What does your normal day and week look like?
My weeks vary depending on what appointments I have booked in and when there are training camps but the average week tends to look like this. I love charity work so one or two days, sometimes more, I might be helping at a fundraiser or delivering a talk for Guide Dogs, I’m also a public speaker and take requests for talks to groups, schools and at events. I of course need to ensure I stay in top condition so each week will consist of gym sessions working on cardio, strength and conditioning, core work and a stretching session. Then there’s the technical sessions on the pitch with a football, I train at Mansfield Town Football Club and at the Leicestershire and Rutland Regional Talent Centre, and also travel to Hereford alternate weeks to link up with some of the England players who are based there. In addition to that, I sometimes take part in Parkruns on a Saturday morning when I am free.

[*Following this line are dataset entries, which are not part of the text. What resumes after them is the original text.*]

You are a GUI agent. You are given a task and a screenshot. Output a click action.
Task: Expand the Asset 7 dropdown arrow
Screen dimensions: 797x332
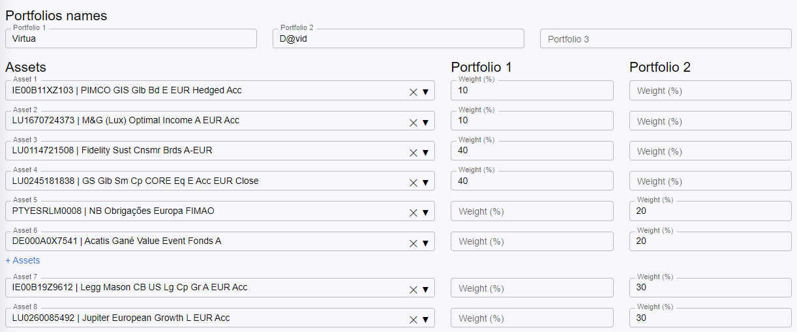(x=425, y=289)
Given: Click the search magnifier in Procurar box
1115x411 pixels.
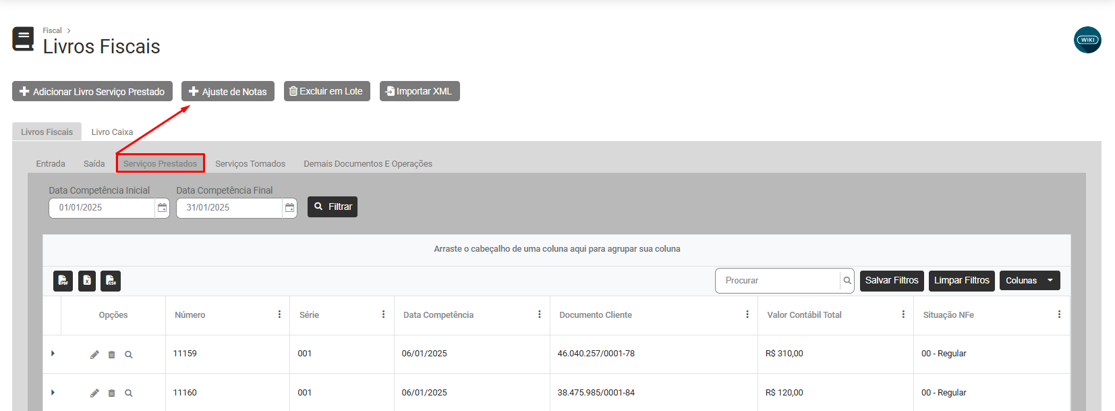Looking at the screenshot, I should pyautogui.click(x=847, y=281).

What do you enjoy most about being a sports person?

There’s so much to love about taking part in sport. I’ve met some great friends through playing football. Being active has ensured I remain fit and healthy both physically and psychologically and there really isn’t much better feeling than leaving the pitch after winning a game.

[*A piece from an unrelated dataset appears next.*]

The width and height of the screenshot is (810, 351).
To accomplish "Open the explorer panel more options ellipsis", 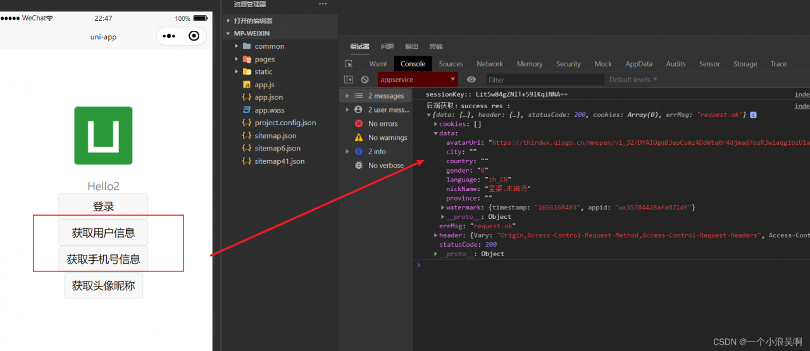I will click(x=323, y=4).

What would you do if you weren’t a sports person?
It’s very difficult to say really. I of course would still be volunteering for charities which I am incredibly passionate about however there certainly would be a large aspect of my life that was missing without sport.

Who is your sporting hero?
It’s probably a name that most people won’t recognise but my sporting hero is Chris Greenacre, he was a Mansfield Town footballer all the way back in 2002 and was my inspiration to start playing football and is the reason why I wear the number 10 jersey.

Where is your favourite place to compete?
My favourite place I have competed so far has to be in Berlin at the blind European Championships. The pitch was incredible and the atmosphere during our games was spine tingling, especially in our fixture against Germany. The match was of course huge due to the rivalry but it was also in front of a packed crowd of 2,000 spectators and we caused a major upset by knocking out the host nation with a 3-0 victory.

If you could win one competition what would it be and why?
I’d say that there are two major competitions that would be a dream to win, one being the world championships and two picking up a gold medal at a Paralympics.

What is your favourite thing to do when you have some down-time?
I’m a very laidback person especially when it comes to having some down time so just relaxing and listening to some music is good for me. I also have my wonderful guide dog “Hudson” who loves his play time and especially his fusses. I love to have trips away when I can and love spending time with friends and family.

Have you ever had an injury?
Unfortunately yes, a couple of years ago I was training for the London Marathon and disappointedly picked up a knee injury just a couple of months before the event and I also suffer from Idiopathic Arthritis in my knees which can also often cause a few problems. It can be very frustrating sometimes but I feel that over the years I have learnt to manage my injuries much better and have seen much more positive results from doing so.

Are you good with money?
I would say I am yes, I’ve recently moved in to my own home which of course has given me a lot more responsibilities but thankfully, I’ve always been pretty good at budgeting and managing my finances.

What sort of things do you / did you spend your SportsAid grant and fundraising on?
I will be using this very generous grant to help further my development and to hopefully involve some other players too to help boost the participation levels. The funds will help me with pitch hire as blind football can only be played on a 3G / 4G surface, and it will pay for a coach who specialises in blind football to deliver training sessions for both myself and for any other people in Nottinghamshire and the surrounding areas who want to get involved.

How did you hear about SportsAid?
I’ve always known of SportsAid and the fantastic work they do however this grant came through a nomination thanks to a member of the Disability Football Association.